Des opportunités d’investissement naissent de la création de chaînes de valeur régénératrices. Le café en est un bon exemple, chiffré à 225 milliards de dollars. Sa production est dominée par des monocultures tropicales, qui se caractérisent souvent par des rendements en baisse et des sols dégradés, et jusqu’à la moitié de cette production est menacée par le changement climatique. L’adoption de modèles axés non plus sur l’extraction, mais sur l’agroforesterie, ainsi que la reconstitution des écosystèmes (rewilding) et le raccourcissement des chaînes de valeur vers les consommateurs, pourraient faire partie de la solution, afin de commencer à réorienter les capitaux vers la nature à grande échelle et avec rapidité.

L’AI pour accélérer la transition

Au bout du compte, le sommet de Davos 2024 a-t-il changé la face du monde?
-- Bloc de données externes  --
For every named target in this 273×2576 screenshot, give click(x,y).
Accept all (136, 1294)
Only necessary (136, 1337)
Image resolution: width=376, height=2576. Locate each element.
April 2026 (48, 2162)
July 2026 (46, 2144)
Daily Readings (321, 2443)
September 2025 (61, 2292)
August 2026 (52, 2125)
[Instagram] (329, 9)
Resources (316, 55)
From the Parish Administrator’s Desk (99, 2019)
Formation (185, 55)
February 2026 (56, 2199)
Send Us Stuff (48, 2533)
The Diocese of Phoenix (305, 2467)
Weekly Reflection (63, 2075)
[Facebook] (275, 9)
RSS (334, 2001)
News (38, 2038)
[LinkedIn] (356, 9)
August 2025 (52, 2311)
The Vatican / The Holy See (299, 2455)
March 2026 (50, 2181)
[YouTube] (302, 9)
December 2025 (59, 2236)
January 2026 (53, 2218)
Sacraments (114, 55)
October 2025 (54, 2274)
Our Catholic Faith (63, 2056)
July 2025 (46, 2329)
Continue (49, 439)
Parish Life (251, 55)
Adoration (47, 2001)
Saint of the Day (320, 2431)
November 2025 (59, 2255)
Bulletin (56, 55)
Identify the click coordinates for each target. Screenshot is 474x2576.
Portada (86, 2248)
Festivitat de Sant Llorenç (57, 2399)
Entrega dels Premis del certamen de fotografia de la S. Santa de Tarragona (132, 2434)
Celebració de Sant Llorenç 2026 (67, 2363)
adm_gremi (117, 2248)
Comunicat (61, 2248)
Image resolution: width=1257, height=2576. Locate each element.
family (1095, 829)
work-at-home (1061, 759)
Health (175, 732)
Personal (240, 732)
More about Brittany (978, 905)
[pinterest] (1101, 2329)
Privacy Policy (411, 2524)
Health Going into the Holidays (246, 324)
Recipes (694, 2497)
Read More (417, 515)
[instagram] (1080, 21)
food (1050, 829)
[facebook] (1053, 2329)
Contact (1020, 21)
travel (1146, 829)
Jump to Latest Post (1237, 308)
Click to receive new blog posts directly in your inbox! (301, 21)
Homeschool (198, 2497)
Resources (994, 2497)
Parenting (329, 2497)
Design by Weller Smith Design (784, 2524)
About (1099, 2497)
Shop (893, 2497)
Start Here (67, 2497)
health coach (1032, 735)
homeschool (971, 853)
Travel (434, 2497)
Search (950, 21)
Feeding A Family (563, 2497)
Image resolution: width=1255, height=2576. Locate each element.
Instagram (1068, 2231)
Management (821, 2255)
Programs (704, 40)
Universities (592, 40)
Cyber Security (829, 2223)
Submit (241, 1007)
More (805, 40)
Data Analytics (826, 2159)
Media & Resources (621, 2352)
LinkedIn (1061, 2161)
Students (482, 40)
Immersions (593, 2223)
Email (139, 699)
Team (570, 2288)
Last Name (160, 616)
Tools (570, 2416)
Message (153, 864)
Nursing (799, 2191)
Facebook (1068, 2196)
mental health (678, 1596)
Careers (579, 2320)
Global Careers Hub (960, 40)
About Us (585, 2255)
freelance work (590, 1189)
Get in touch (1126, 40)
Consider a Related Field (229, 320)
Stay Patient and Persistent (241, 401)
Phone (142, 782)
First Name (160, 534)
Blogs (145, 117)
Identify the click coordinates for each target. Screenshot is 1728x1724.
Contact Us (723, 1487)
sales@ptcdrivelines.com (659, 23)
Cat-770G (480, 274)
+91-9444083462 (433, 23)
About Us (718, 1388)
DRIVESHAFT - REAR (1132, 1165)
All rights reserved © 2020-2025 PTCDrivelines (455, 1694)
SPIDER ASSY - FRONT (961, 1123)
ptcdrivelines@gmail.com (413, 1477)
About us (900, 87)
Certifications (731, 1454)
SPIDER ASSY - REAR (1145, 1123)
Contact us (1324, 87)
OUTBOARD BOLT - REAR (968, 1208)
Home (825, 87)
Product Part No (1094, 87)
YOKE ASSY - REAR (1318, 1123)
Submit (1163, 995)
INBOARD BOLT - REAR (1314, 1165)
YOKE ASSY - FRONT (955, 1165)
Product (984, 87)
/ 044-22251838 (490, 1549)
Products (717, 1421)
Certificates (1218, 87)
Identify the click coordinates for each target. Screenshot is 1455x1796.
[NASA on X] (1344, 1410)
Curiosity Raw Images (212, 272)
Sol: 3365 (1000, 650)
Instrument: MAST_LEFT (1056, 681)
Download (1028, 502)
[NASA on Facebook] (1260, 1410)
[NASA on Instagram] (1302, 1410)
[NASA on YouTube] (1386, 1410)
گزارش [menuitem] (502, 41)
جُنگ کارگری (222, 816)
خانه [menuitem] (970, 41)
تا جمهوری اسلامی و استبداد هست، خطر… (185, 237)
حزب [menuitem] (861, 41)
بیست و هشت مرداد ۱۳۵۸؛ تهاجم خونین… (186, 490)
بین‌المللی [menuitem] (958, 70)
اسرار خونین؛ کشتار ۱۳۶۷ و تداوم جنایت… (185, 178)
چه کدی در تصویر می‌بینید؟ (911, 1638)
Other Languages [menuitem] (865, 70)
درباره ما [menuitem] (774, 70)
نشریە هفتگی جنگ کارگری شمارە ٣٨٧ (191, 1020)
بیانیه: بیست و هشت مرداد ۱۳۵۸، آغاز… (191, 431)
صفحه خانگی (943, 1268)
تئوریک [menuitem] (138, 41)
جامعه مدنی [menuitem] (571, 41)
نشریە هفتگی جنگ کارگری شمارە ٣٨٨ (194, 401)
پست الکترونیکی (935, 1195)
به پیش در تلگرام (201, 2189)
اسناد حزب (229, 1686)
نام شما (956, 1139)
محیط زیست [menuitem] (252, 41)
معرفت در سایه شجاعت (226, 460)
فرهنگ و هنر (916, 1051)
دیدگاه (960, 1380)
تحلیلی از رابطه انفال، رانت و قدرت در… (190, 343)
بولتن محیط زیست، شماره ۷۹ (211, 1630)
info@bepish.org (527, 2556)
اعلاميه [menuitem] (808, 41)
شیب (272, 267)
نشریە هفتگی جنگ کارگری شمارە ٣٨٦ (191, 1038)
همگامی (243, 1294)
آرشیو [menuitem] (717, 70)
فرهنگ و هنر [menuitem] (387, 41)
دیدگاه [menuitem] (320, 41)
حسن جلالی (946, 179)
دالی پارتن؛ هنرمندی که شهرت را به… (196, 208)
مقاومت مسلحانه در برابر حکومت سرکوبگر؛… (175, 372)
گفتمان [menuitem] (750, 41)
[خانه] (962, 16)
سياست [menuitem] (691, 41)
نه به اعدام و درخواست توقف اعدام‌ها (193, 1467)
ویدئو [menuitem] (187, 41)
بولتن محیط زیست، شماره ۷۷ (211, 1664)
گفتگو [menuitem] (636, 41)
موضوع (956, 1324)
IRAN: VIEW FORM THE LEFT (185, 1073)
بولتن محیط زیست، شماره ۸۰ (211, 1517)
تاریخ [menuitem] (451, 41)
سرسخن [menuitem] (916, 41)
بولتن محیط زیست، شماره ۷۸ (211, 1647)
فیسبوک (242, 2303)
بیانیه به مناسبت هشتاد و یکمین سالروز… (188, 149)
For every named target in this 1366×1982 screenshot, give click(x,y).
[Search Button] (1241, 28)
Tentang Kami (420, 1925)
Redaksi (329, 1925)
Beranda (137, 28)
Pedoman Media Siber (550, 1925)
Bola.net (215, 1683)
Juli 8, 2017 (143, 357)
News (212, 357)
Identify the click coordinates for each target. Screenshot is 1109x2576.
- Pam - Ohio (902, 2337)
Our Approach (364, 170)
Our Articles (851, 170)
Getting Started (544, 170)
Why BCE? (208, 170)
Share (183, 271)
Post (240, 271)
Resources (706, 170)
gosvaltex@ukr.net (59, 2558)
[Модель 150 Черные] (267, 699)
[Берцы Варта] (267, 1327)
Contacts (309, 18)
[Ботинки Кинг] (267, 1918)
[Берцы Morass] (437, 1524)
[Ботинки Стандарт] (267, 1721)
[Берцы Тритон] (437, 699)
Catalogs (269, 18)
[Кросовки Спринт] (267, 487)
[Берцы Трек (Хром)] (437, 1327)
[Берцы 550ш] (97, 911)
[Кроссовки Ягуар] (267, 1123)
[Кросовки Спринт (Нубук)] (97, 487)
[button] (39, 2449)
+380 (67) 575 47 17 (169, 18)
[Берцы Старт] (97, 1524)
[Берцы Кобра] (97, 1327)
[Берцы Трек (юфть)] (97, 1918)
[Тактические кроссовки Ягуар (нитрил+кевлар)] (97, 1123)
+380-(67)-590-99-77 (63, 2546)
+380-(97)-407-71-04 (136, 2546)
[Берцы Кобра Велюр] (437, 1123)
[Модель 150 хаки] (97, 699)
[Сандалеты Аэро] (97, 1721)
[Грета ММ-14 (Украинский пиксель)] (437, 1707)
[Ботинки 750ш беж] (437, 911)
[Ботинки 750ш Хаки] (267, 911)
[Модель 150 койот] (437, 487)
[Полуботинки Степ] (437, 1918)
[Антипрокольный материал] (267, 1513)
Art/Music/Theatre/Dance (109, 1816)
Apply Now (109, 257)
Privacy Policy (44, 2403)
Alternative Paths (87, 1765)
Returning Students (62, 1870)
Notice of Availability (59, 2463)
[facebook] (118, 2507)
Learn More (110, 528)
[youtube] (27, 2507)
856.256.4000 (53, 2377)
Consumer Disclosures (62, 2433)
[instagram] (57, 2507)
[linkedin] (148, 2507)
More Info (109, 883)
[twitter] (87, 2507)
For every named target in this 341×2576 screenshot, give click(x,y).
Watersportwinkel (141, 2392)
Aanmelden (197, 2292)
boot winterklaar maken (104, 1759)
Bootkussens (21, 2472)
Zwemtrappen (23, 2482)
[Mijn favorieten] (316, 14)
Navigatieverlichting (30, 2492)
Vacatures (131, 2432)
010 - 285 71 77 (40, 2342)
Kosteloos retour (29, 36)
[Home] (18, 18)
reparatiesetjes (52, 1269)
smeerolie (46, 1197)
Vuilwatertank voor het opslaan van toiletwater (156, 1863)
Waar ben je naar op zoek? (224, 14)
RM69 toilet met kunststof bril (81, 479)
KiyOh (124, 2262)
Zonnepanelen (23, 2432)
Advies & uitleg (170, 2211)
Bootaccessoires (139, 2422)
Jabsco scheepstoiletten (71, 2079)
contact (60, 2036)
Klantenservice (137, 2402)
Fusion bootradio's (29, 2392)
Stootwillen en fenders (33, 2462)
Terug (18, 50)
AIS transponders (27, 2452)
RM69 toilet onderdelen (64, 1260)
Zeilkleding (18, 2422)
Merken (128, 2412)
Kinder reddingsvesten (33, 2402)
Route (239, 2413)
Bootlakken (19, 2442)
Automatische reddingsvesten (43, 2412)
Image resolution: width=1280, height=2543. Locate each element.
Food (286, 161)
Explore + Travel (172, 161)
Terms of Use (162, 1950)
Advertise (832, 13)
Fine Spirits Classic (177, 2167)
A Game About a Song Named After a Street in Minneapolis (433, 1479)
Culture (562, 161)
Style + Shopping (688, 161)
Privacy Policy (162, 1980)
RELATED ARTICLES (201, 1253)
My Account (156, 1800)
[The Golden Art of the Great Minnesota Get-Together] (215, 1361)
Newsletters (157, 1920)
Ce serait sans doute trop demander. Le monde évolue rapidement et le milieu des affaires réuni à Davos peine peut-être à suivre son rythme. Mais, sachant que les inquiétudes quant à la mésinformation et la cohésion sociale surabondent, le thème de cette année, «Restaurer la confiance», semblait bien choisi. Selon le Baromètre Edelman publié juste avant l’événement, la confiance accordée aux institutions et aux dirigeants est en baisse dans le monde entier. Mais aujourd’hui, les entreprises suscitent plus de confiance que les gouvernements. Compte tenu des tendances en matière d’innovation et des nouveaux défis mondiaux qui attendent les dirigeants d’entreprises et les investisseurs, conserver cette confiance s’avérera un exercice délicat.

Pour les investisseurs, les enseignements sont nombreux. La transition vers une économie décarbonée s’accélère. Des préoccupations parallèles, concernant par exemple la sécurité énergétique, l’accessibilité économique à l’énergie et l’énergie propre, convergent vers la même solution: une accélération des investissements dans les nouveaux systèmes énergétiques. La transformation des chaînes de valeur vers des alternatives plus régénératrices encouragera les investissements dans les nouvelles technologies, les nouveaux modèles d’affaires et les solutions fondées sur la nature. L’intelligence artificielle accélérera toutes ces transitions, rendant possibles des solutions qui surpassent les alternatives existantes en termes d’efficacité, d’impact environnemental et de rendement financier. La transition est en marche et les investisseurs présents à Davos semblent être prêts à y prendre part.